Ruth Kapp Hartz (b.1937) -- Ruth (Renee) Hartz, nee Kapp, born in Palestine of German-Jewish parents in 1937, moved with her family to Paris in 1938. After the invasion of France in 1940, they were sent with other non-French to Colombers, a sports stadium outside of Paris. Her father avoided deportation by joining the French Foreign Legion in Morocco. With the help of the Resistances, Ruth and her mother fled to Normandy, with false papers, hiding on a farm, then to Toulouse and Arthes near Albi in the French Free Zone, where father joined them in 1942. She describes flight, hunger and painful separation from her parents when she was hidden in a Sorēze convent in Sortčze. After one year, the family reunited and was helped with food and hiding by two generations of a Catholic family, with whom they remain in contact. After the war, the family moved to Paris. Ruth experienced antisemitism in school and later at the Sorbonne and found protection hiding her Jewishness as she had during the war. Joining the Jewish scouts (Les Éclaireurs) and WIZO reinforced her Jewish identity. She emigrated to the US in 1958.

Book : Your Name Is Renée (1994), by Stacy Cretzmeyer

  • Stacy Cretzmeyer, Your Name Is Renée: Ruth Kapp Hartz's Story as a Hidden Child in Nazi-Occupied France (Brunswick, ME : Biddle, 1994). Repr. New York : Oxford University Press, 1999. French ed. Tu t'appelles Renée (Wayne, Penn. : Beach Lloyd Publishers, 2005).

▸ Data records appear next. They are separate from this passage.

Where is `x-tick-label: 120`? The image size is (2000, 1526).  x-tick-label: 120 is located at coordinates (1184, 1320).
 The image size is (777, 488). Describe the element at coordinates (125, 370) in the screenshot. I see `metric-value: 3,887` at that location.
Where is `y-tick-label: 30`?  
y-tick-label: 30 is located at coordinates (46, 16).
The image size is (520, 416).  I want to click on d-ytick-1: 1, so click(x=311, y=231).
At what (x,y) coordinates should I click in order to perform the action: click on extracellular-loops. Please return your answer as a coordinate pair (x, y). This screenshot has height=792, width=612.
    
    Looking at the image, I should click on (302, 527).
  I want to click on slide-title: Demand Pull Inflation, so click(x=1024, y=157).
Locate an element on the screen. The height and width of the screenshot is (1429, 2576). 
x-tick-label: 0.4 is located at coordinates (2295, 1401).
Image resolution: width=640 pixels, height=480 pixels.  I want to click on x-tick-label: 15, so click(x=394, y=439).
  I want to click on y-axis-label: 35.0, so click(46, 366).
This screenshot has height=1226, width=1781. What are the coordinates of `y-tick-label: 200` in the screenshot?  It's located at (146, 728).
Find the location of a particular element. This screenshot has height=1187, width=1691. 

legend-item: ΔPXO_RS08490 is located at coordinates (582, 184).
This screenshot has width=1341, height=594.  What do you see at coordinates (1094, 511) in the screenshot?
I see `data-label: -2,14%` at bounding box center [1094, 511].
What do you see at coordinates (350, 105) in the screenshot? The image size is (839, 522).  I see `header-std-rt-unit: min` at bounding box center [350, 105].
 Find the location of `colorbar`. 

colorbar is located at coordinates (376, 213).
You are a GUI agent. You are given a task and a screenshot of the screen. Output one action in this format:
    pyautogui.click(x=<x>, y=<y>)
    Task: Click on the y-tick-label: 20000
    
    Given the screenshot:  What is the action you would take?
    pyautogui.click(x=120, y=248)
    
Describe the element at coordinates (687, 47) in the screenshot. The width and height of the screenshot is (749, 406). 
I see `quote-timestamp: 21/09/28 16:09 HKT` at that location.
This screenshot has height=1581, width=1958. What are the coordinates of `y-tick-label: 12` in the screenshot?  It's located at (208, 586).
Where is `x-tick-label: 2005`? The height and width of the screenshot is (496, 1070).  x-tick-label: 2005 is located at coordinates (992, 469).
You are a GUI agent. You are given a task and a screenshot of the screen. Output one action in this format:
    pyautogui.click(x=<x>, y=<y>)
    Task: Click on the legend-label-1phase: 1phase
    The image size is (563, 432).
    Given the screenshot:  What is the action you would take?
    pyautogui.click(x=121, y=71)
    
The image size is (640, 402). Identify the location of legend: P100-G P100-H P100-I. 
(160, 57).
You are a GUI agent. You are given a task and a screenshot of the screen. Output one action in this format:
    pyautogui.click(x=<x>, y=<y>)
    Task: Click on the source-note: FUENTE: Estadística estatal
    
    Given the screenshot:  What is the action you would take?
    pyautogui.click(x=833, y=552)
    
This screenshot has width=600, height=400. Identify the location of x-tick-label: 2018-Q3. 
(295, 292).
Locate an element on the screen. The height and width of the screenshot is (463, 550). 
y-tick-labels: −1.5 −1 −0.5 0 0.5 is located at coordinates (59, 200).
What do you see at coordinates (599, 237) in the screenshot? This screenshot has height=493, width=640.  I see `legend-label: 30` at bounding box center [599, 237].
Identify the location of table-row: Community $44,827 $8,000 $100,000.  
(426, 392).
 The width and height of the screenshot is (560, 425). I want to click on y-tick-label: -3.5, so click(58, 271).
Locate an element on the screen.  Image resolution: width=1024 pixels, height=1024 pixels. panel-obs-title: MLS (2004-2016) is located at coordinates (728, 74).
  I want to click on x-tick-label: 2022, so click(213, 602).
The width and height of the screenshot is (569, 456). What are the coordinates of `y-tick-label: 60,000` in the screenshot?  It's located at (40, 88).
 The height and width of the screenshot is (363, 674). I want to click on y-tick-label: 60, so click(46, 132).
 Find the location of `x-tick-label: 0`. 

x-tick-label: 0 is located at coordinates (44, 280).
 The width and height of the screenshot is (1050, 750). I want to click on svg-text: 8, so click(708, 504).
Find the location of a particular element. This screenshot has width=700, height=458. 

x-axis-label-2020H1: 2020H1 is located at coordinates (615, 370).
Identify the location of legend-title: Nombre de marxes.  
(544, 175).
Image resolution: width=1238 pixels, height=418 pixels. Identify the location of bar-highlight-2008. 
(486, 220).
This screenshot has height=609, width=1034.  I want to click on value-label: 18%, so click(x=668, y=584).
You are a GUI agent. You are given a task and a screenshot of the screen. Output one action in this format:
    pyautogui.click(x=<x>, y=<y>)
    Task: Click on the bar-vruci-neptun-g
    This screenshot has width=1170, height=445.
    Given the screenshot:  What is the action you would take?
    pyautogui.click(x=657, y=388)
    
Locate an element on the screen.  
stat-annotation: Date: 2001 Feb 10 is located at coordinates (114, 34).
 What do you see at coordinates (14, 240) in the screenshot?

"Tells the story of Ruth Kapp, a young Jewish girl in Nazi-occupied France in 1941, who, after being separated from her family, lived out the war hidden in a Catholic convent until being reunited with her parents in the final months of the conflict ... In Nazi-occupied France in 1941, four-year-old Ruth Kapp learns that it is dangerous to use her own name. "Remember," her older cousin Jeannette warns her, "your name is Renee and you are French!" ... A deeply personal book, this true story recounts the chilling experiences of a young Jewish girl during the Holocaust. The Kapp family flees one home after another, helped by simple, ordinary people from the French countryside who risk their lives to protect them. Eventually the family is forced to separate, and young Ruth survives the war in an orphanage where she is not allowed to see or even mention her parents. Without the trappings of lofty language or the faceless perspective of history, this first-person account poignantly recreates the terror of war seen through the eyes of an innocent child. Your Name Is Renee is a tale of suffering and redemption, fear and hope."--Publisher description.